Entries shown section start

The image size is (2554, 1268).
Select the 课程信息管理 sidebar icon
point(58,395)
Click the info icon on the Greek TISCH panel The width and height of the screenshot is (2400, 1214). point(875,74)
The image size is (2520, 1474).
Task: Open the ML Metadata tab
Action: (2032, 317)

Entries shown section end

[What the task asks]
Write the "Select the 课程信息管理 sidebar icon" line and all later lines exactly. Stop at the end of the data.

[Solution for this problem]
Select the 课程信息管理 sidebar icon
point(58,395)
Click the info icon on the Greek TISCH panel The width and height of the screenshot is (2400, 1214). point(875,74)
The image size is (2520, 1474).
Task: Open the ML Metadata tab
Action: (2032, 317)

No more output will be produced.